My pastor's concern for this parishioner and his love of the Lord and His Church made a deep impression on me. A few months later, we celebrated when that parishioner returned to the parish and resumed her active role. In the meantime, we both had taken a look at our preaching and teaching to ensure that Jesus Christ was always front and center.
That episode, early in my priesthood, inspired the particular Pauline theme I propose to treat in this column: the ways in which Saint Paul spoke of Jesus Christ as Son of God and Lord.
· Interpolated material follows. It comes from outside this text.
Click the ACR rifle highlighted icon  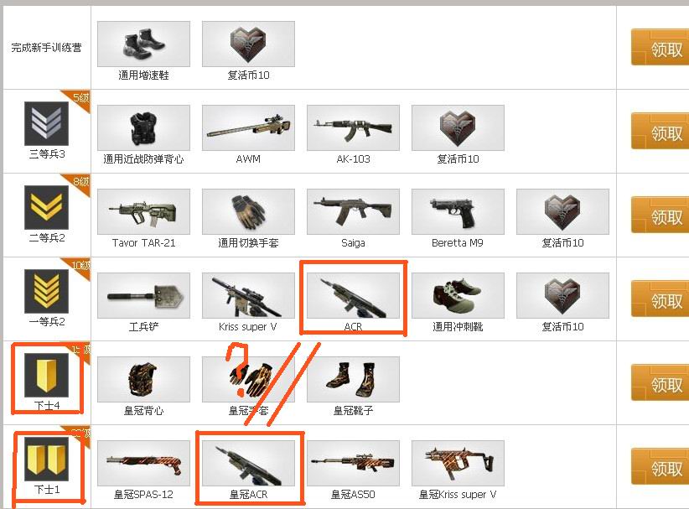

In my column just before Christmas, I dealt with one of the great hymns to Christ in the New Testament, Philippians 2:1-6, which concludes with the ringing affirmation, "Jesus Christ is Lord!" If you don't mind, I'll return to that hymn but also several other passages in Saint Paul which at least give us a sampling of how the great Apostle to the Gentiles spoke of Jesus. I want to do this not only because we need to speak of Jesus as Saint Paul did but, more importantly, because we need to have the same vivid faith as Paul had in Christ as Son of God and the Lord.
Let us begin with the very idea of the Name of Jesus. The best place to start is, indeed, Philippians 2:9-10. Here Saint Paul celebrates the humility of Jesus in assuming our humanity and in dying on the Cross for our salvation in obedience to the Father's saving will. He immediately adds: "Because of this, God greatly exalted him and bestowed on him the name above every other name, so that at the name of Jesus every knee should bend..."
The Catechism of the Catholic Church sums up the content of this passage when it says that "the name 'Jesus' signifies that the very name of God is present in the person of his Son, made man for the universal and definitive redemption from sins" (CCC, 432).
In fact, Jesus is the Latin form of the Greek Iesous which, in turn, is derived from the Hebrew Jeshua or Joshua meaning "Yahweh is salvation." This meaning is confirmed in Romans 3:24-25 where Saint Paul writes that those who are saved by faith "...are justified freely by his grace through the redemption in Christ Jesus, whom God set forth as an expiation..." Thus, the Apostle Peter and Saint Paul are in accord in preaching that name apart from which there is no salvation (cf. Acts 4:12).
Allow me to add a liturgical note regarding the Holy Name of Jesus. From the foregoing, it is clear that devotion to the Holy Name of Jesus has deep Scriptural roots. Saint Bernardine of Siena (1380-1444) effectively preached the Holy Name of Jesus and helped to popularize the use of "IHS," the first three letters of the Savior's name in Greek. Largely as the result of his preaching, this abbreviation began to appear over entrances to houses and public buildings. A liturgical feast day was instituted in the 15th century by the bishops of Belgium, England, Scotland, and Germany and extended to the whole Church in 1721 (cf. Ildefonso Shuster, The Sacramentary, Vol. III, London: Burns & Oates, 1927, pp. 323-324).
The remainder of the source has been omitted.